Milyarlarca yıldızın etrafında dönen milyarlarca gezegenli evren akıl almayacak kadar büyük. Durum böyle olunca, uzaklarda bir yerlerde zeki yaşam formlarının var olma potansiyeli de çok yüksek oluyor. Peki nerede bu uzaylılar? Buna Fermi paradoksu deniyor. Fermi paradoksu, dünya dışı yaşam formlarının var olma ihtimalinin yüksek olduğuna dair tahminler ile bu durumu kanıtlayacak herhangi bir kanıt olmaması arasındaki çelişkiye verilen ad.

Kainatın aptalı biz miyiz?

Şu anda Arkansas Üniversitesi’nde matematik dersleri veren emekli astrofizikçi Daniel Whitmire, dünya dışı herhangi bir varlıkla iletişim kuramamış olmamızı, oldukça geri kalmış bir tür olmamızla bağdaştırıyor. Whitmire, “37 yıl boyunca astronomi öğrettim. Eskiden öğrencilerime istatistiklerden de faydalanarak galaksideki en aptal varlıklar olabileceğimizi anlatırdım. Neresinden bakarsak bakalım, diğer medeniyetler bizden milyonlarca hatta belki de milyarlarca yıl daha uzun süredir teknolojiye sahip olabilecekken biz teknolojiyle sadece son 100 yıldır tanışığız.” diyordu.
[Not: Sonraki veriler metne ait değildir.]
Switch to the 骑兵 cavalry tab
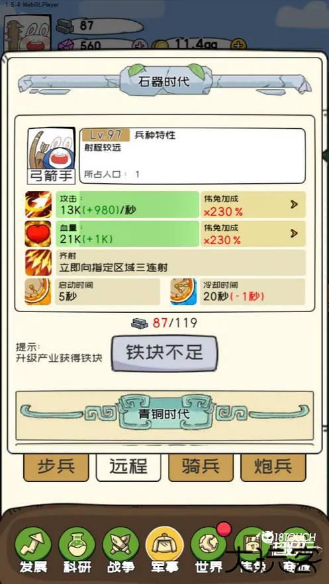The height and width of the screenshot is (584, 329). pyautogui.click(x=201, y=467)
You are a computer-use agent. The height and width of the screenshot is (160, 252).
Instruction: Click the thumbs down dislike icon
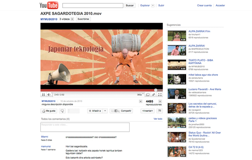point(62,111)
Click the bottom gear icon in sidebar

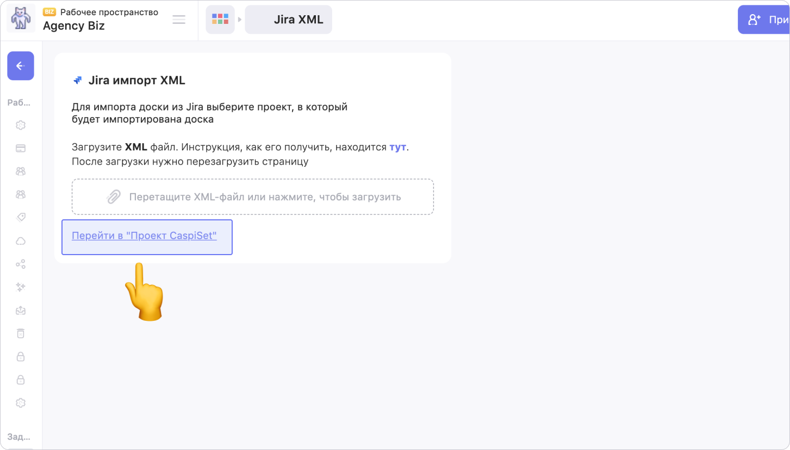21,403
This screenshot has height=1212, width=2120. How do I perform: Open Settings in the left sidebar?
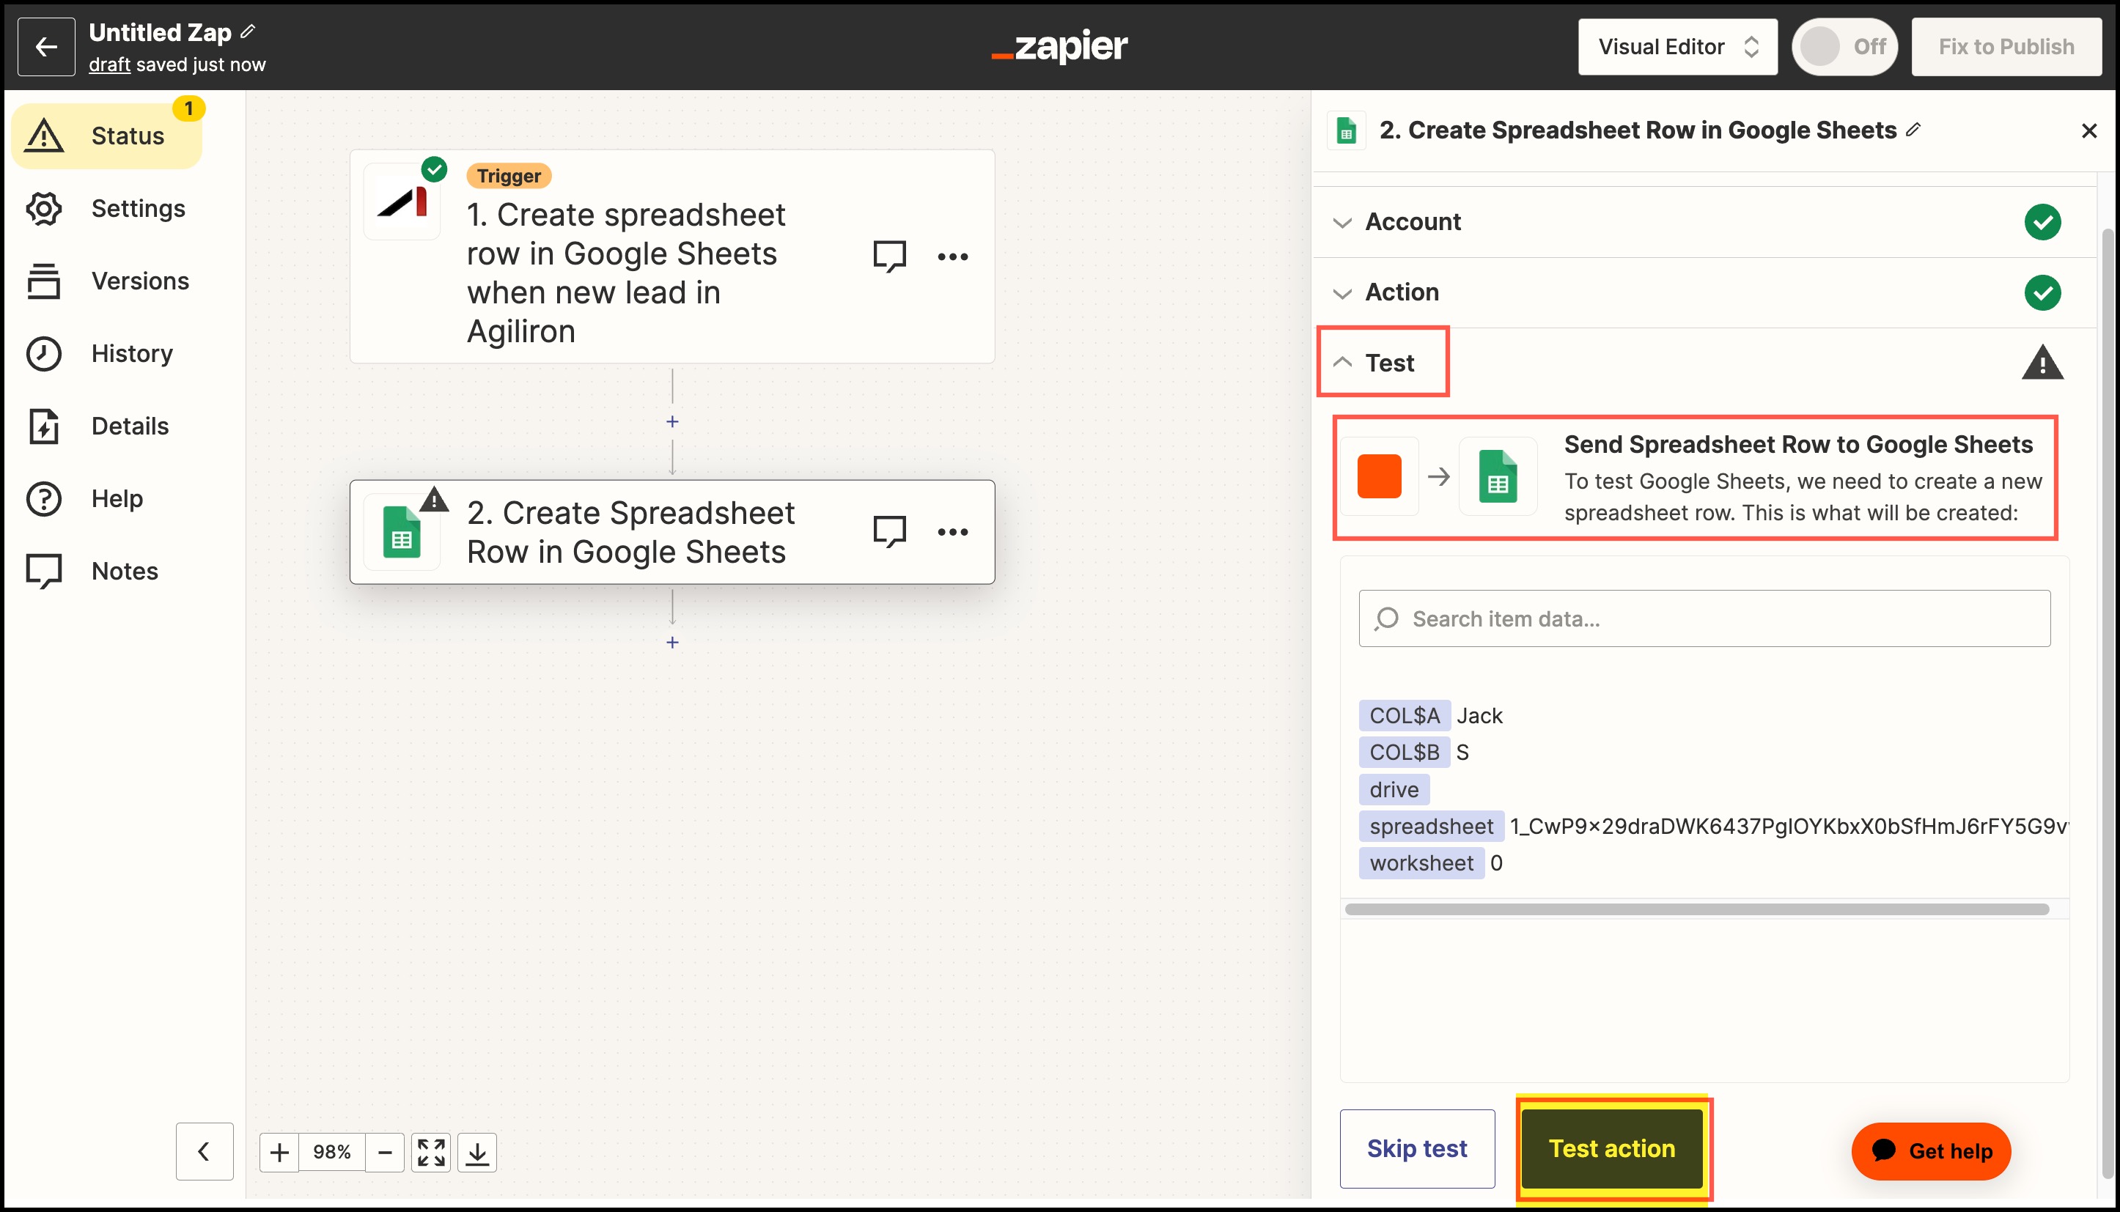[x=137, y=208]
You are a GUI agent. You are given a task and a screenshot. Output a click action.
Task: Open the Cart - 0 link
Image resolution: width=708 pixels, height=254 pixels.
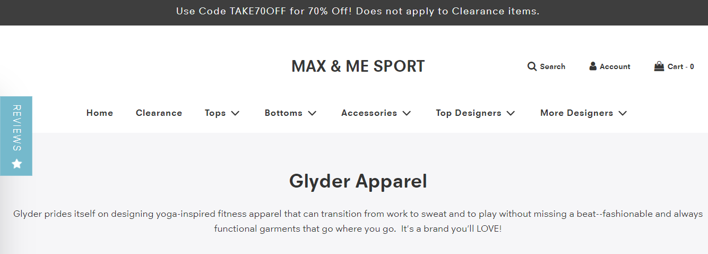click(680, 66)
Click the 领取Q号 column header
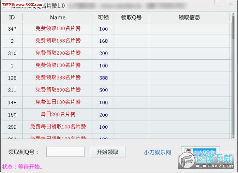Viewport: 238px width, 173px height. (x=131, y=18)
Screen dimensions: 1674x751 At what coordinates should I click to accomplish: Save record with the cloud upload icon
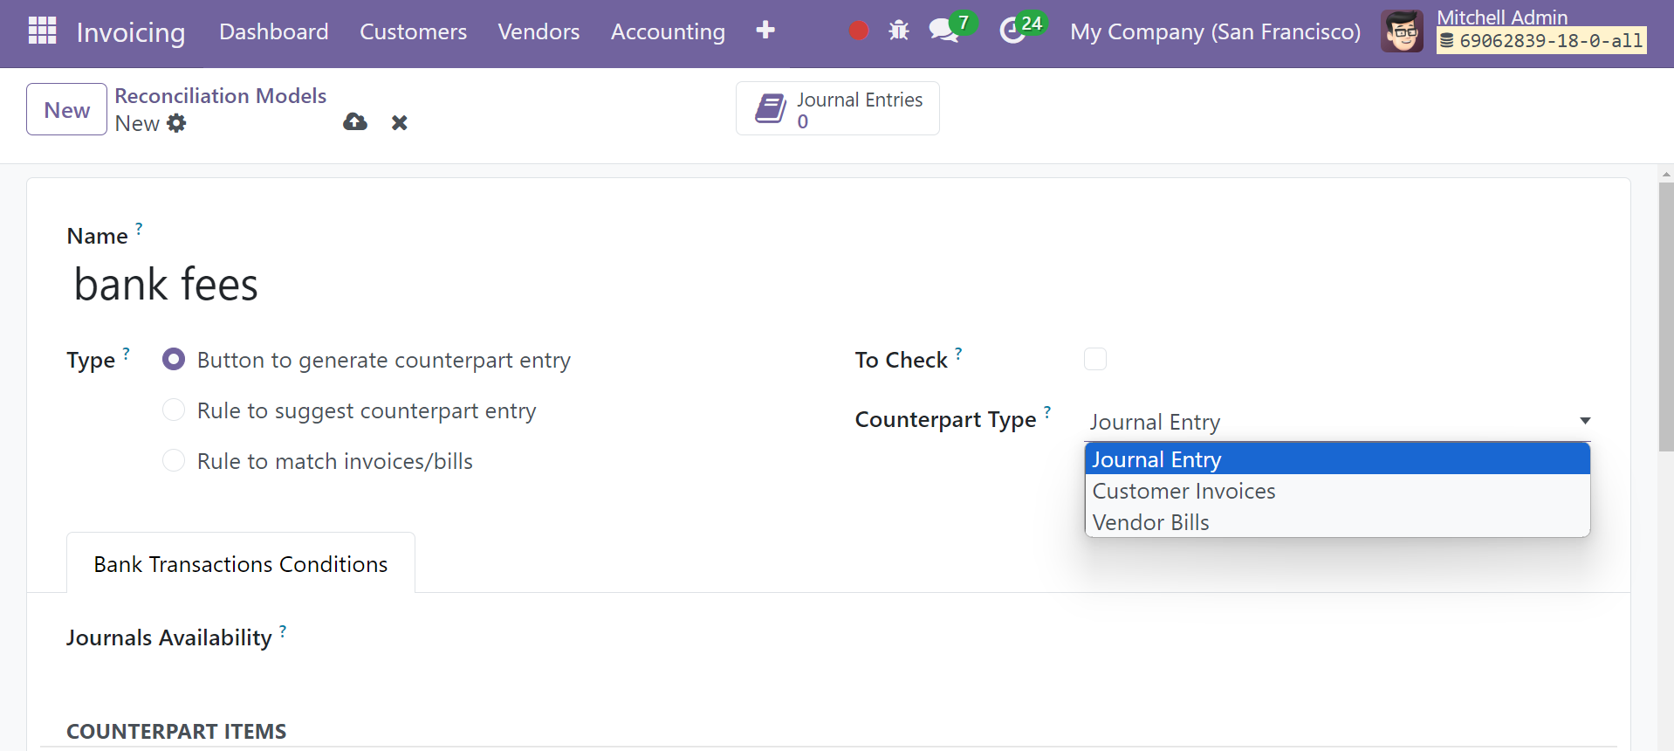pos(355,122)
Fakat Whitmire’ın fikirleri son zamanlarda değişti. Sıradanlık ilkesi (aksini kanıtlayan bir durumla karşılaşmadıkça kendi türümüzü ortalama kabul edebiliriz) olarak adlandırılan istatistiksel bir konsepti benimseyerek, türümüzün geri kalmış değil de ortalama olduğunu düşünmeye başladı. Yine de haberler iyi değil.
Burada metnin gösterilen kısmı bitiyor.